Shaking with cold and fear, Gus could hardly keep himself from falling from the roof. What should he do? He must get away somehow—but how? Crouching low, and supporting himself on his hands, he looked over the edge of the gutter. Immediately below was a small square window. Having first wrung all the water he could from his ragged clothes, and shaken himself thoroughly, Gus tightly clutched the gutter and swung himself off the roof, and after hanging perilously for a moment or two, managed to get his feet planted on the narrow window-sill below. Happily the window was open an inch or two at the bottom. Steadying himself against the wall with one hand, Gus, in extreme peril of falling headlong, pushed up the lower window-sash with the other.

The next moment, feet foremost, he fell rather than climbed through the window. A roll of carpet broke his fall, and gathering himself up, he found he was in a small room full of boxes and other lumber. He made some noise as he tumbled over these on his way to the door, but the sound was lost in the clamour of the alarm bell, which Martha was now pulling lustily.

Gus was at a loss what to do. If the house were immediately searched, there was little hope that he could escape detection, and though he had previously thought it would be easy to tell everything to Miss Edith, he had now a horror of being dragged forth before all the household, and branded as a young housebreaker. If only he could find his way back to the bath-room window, and descend by the ladder!

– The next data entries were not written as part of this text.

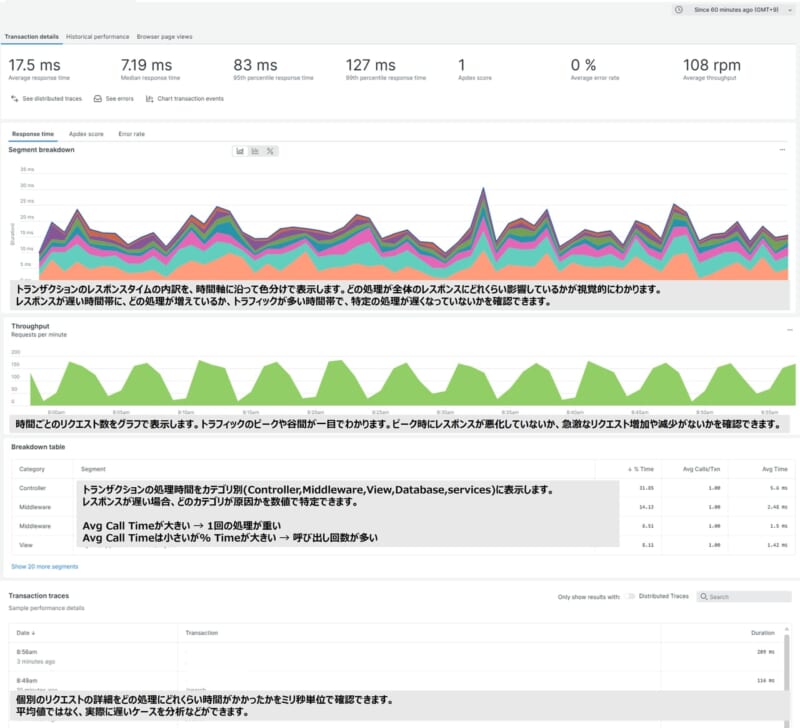This screenshot has width=800, height=728.
Task: Open Segment breakdown ellipsis options menu
Action: 783,150
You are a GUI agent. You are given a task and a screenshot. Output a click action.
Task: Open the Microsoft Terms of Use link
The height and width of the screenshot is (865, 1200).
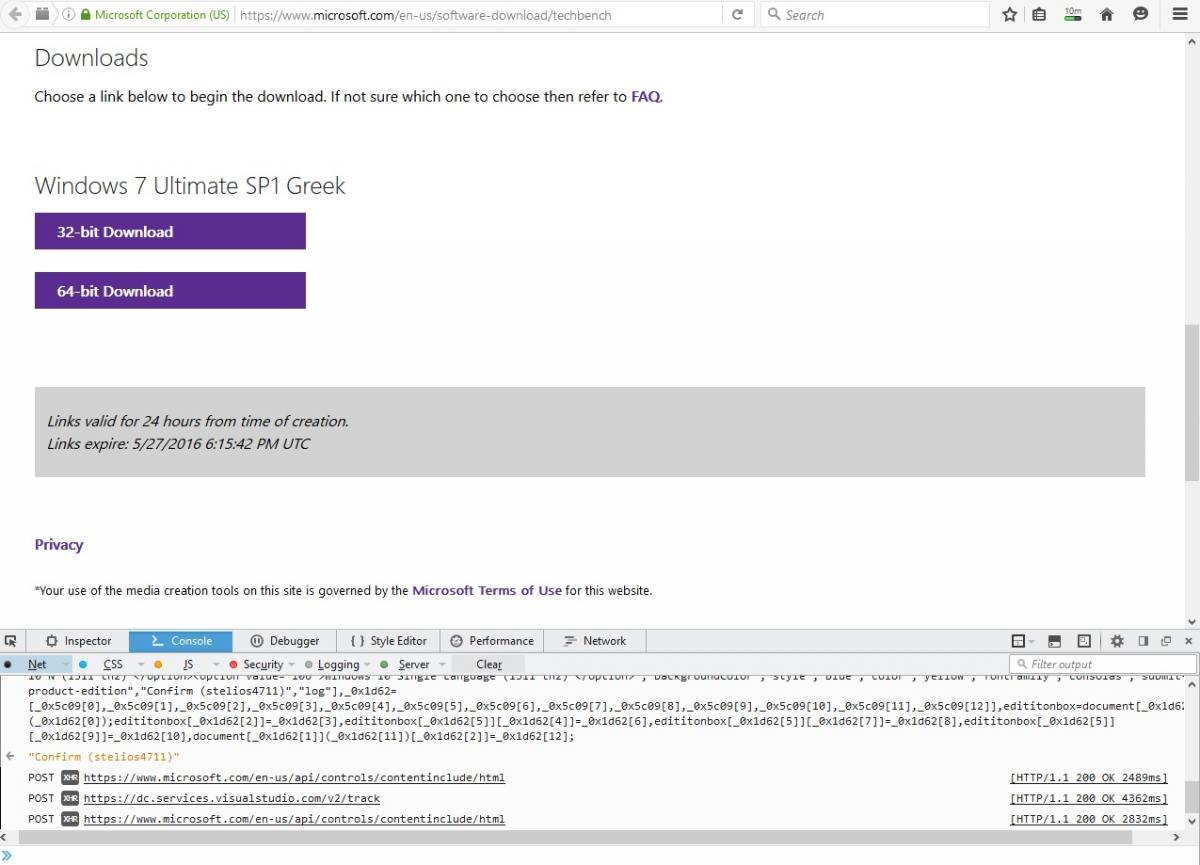coord(487,590)
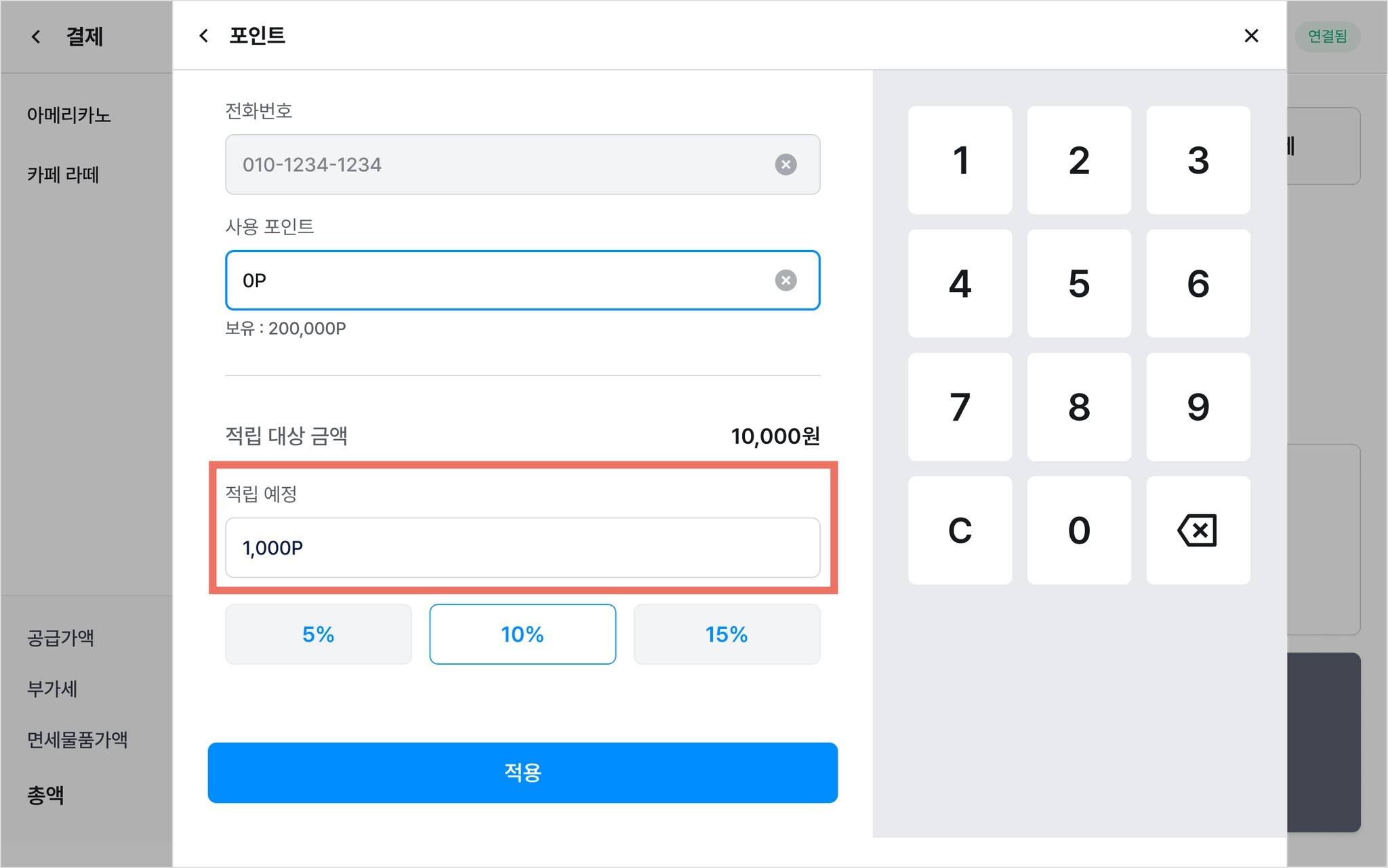Viewport: 1388px width, 868px height.
Task: Clear the phone number field
Action: [785, 165]
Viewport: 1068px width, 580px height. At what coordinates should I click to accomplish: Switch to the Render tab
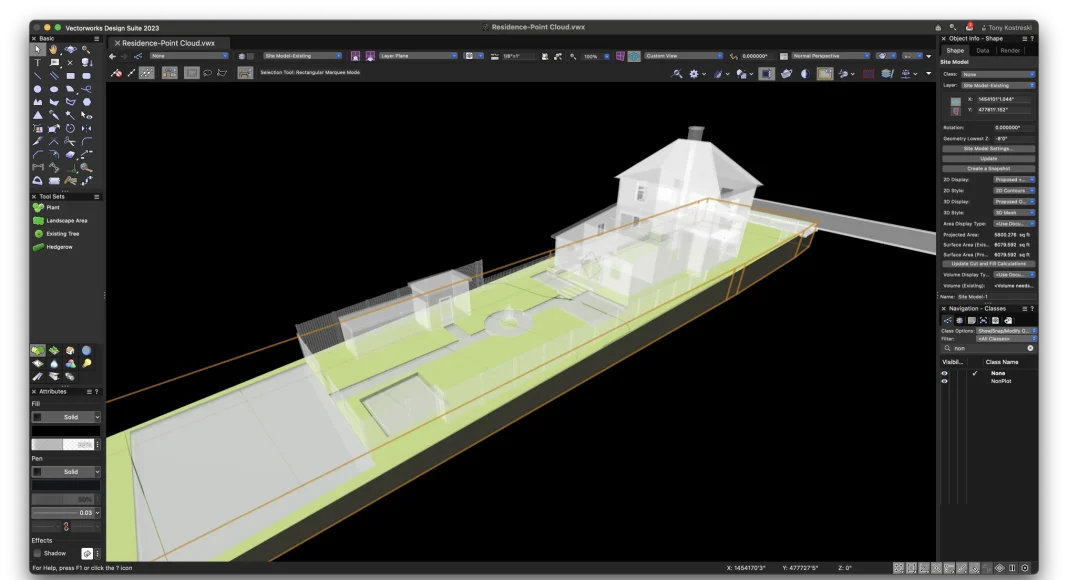(1010, 50)
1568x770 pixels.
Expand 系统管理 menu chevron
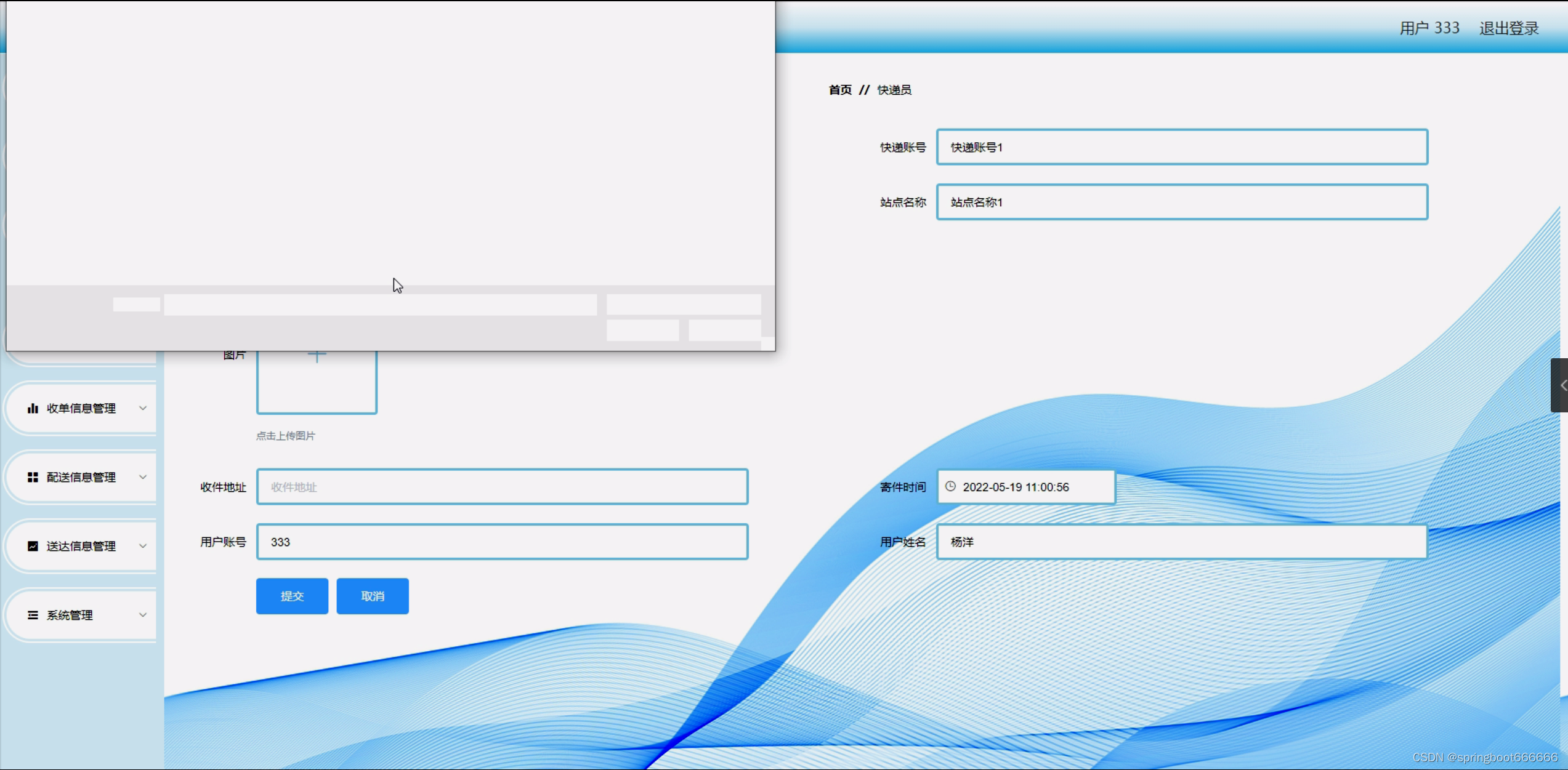tap(143, 616)
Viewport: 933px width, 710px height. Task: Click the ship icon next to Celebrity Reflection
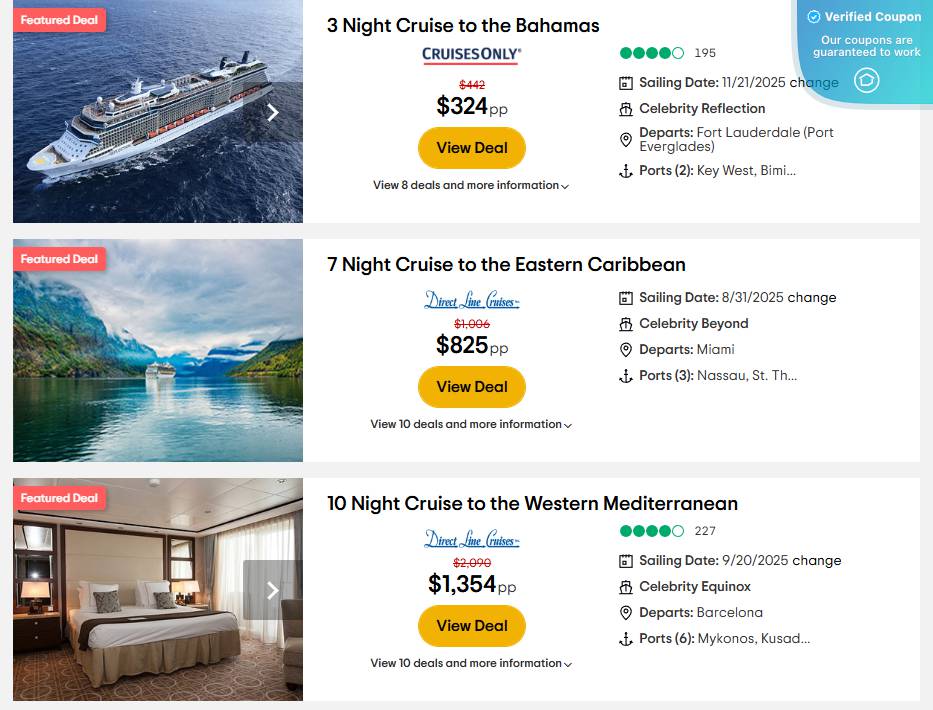(x=625, y=109)
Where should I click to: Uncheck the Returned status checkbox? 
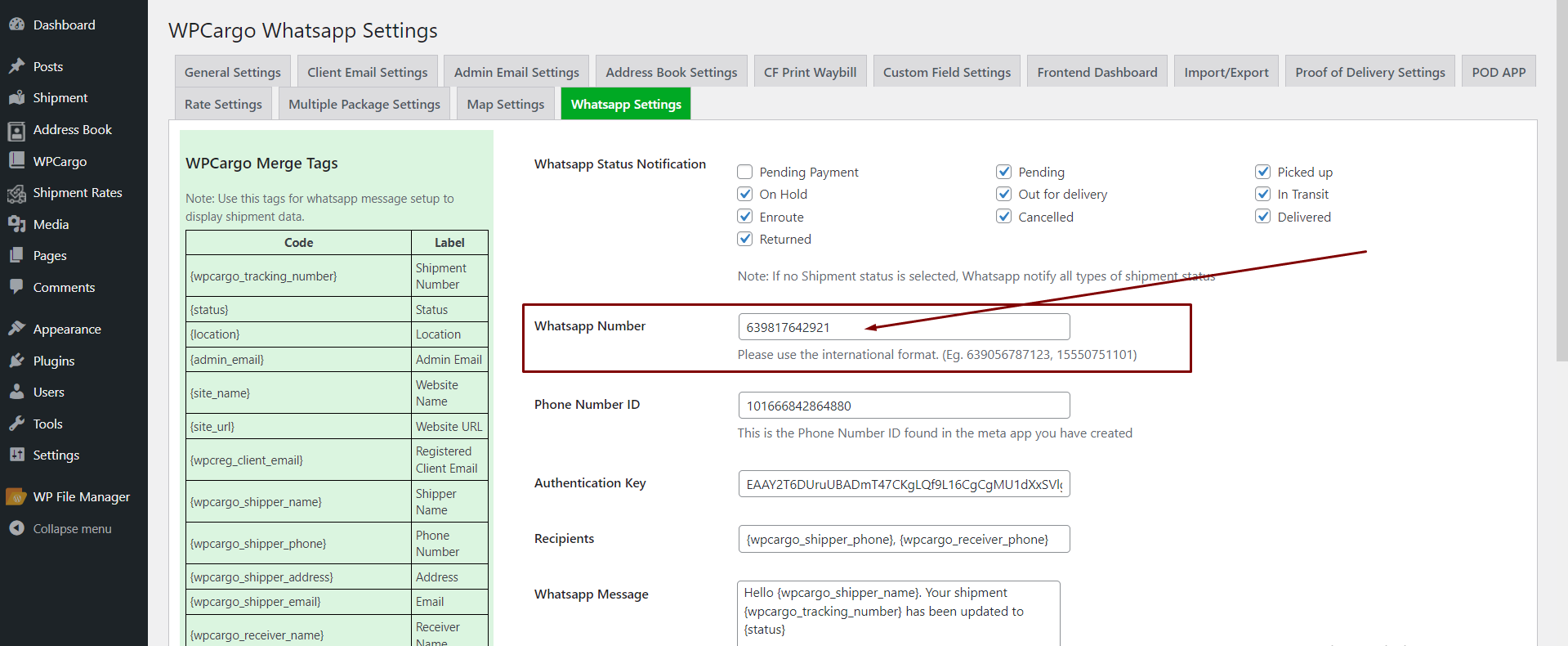[x=744, y=239]
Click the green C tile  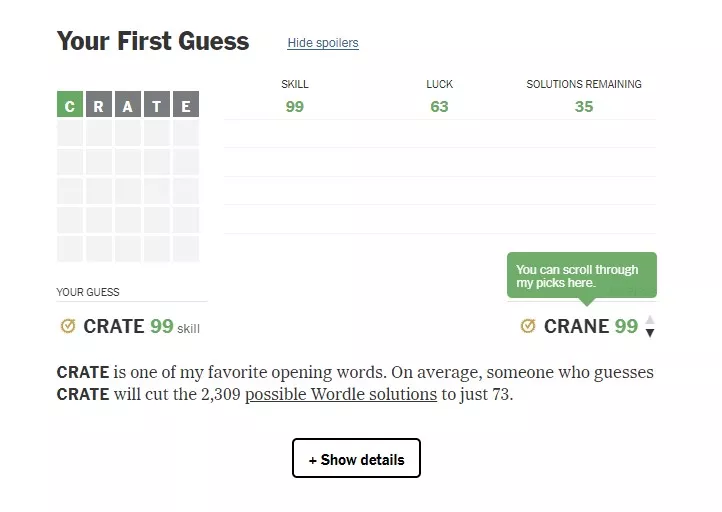point(70,105)
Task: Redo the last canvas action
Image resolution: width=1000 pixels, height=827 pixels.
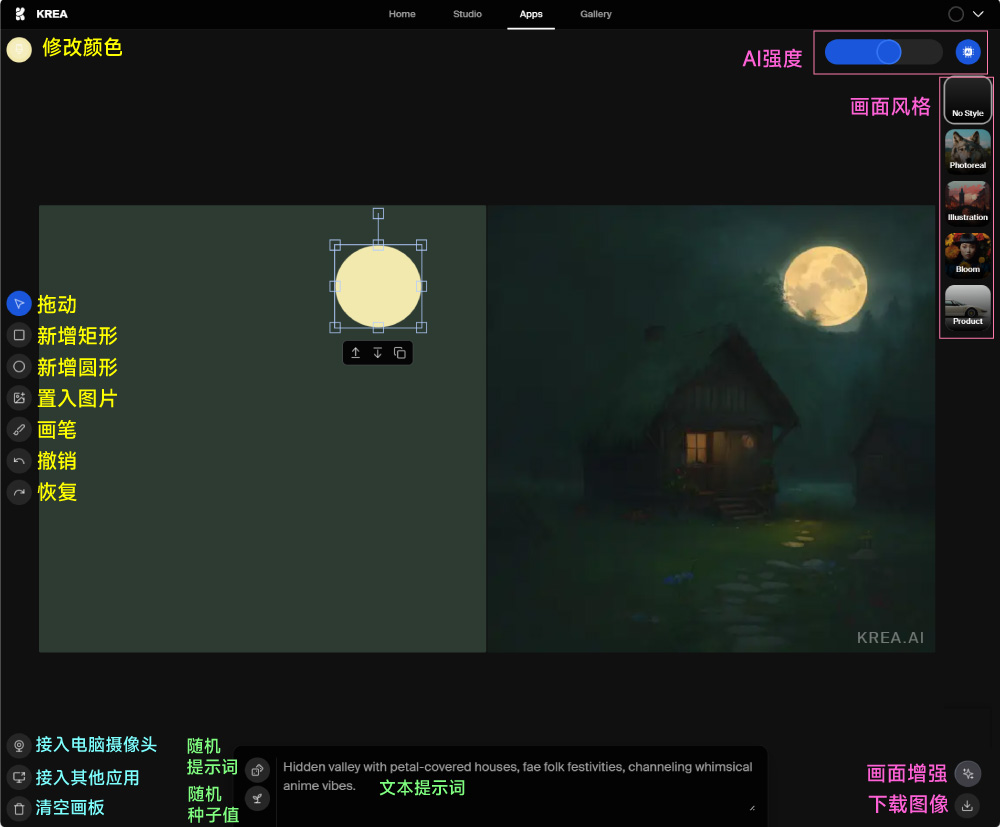Action: 18,492
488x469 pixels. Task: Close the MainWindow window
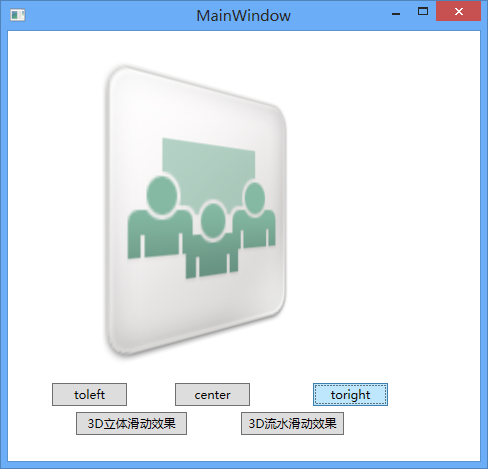(x=458, y=12)
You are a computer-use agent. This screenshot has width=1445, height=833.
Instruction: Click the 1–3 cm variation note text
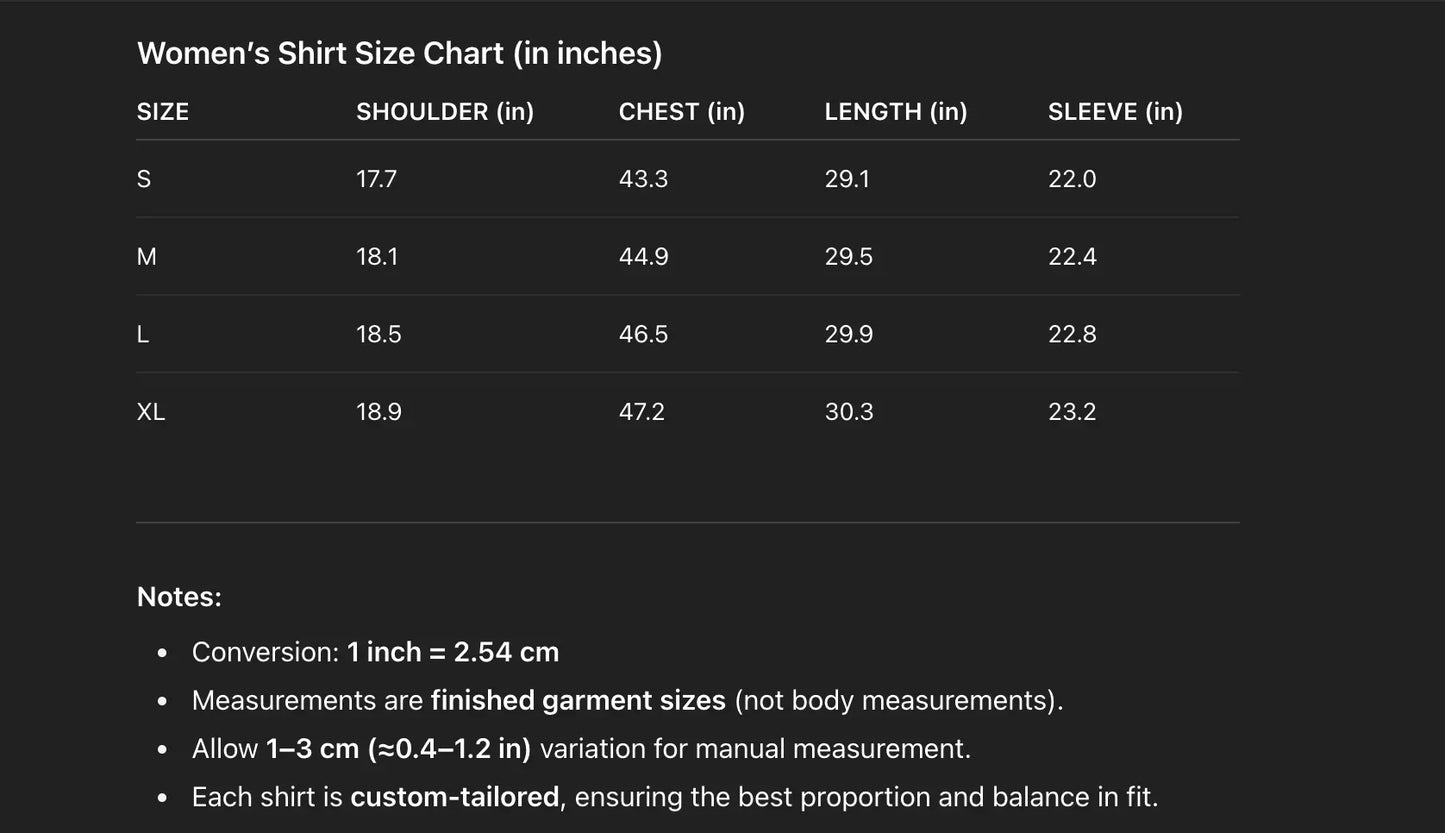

Opening the door of the lumber-room as gently as possible, he stole into the passage. There was no one about, for Miss Durrant had forbidden any one to go through the house at present, and she and Edith had returned to the dining-room. Cook was keeping watch at her bedroom window, and Martha was at the top of the attic stairs pulling the bell.

Swiftly and noiselessly the boy glided along the passage, ascended a short flight of stairs, and found himself again in the corridor where was the bath-room. But though the window stood open, the ladder was gone. Gus leaned out, but could see nothing in the darkness. He knew that the window was too high above the ground for him to venture a leap.

Clearly, Lucas and his son had decamped and left him to his fate. Gus closed the window, and turned away in despair. What should he do?

Just then the sudden opening of a door, a blast of cold air through the house, and the sound of excited voices below, assured Gus that Mr. Thornton's valet had arrived, and was receiving a warm welcome from the unprotected females. No time was to be lost. Gus fled desperately along the corridor.

The warm glow from the fire-lit bedroom seemed to invite him. Wet and shivering, Gus ran instinctively to the glowing hearth, and for a few moments forgot his embarrassing position in the delight of warming himself. Then he became aware of steps and voices on the stairs. A procession was approaching armed with fireirons, and headed by Mr. Thornton's valet, flourishing the kitchen poker.

"I must beg you to search thoroughly every room," Miss Durrant was saying. "It is not that I am nervous, but I think it only right to satisfy ourselves that there is no man concealed upon the premises."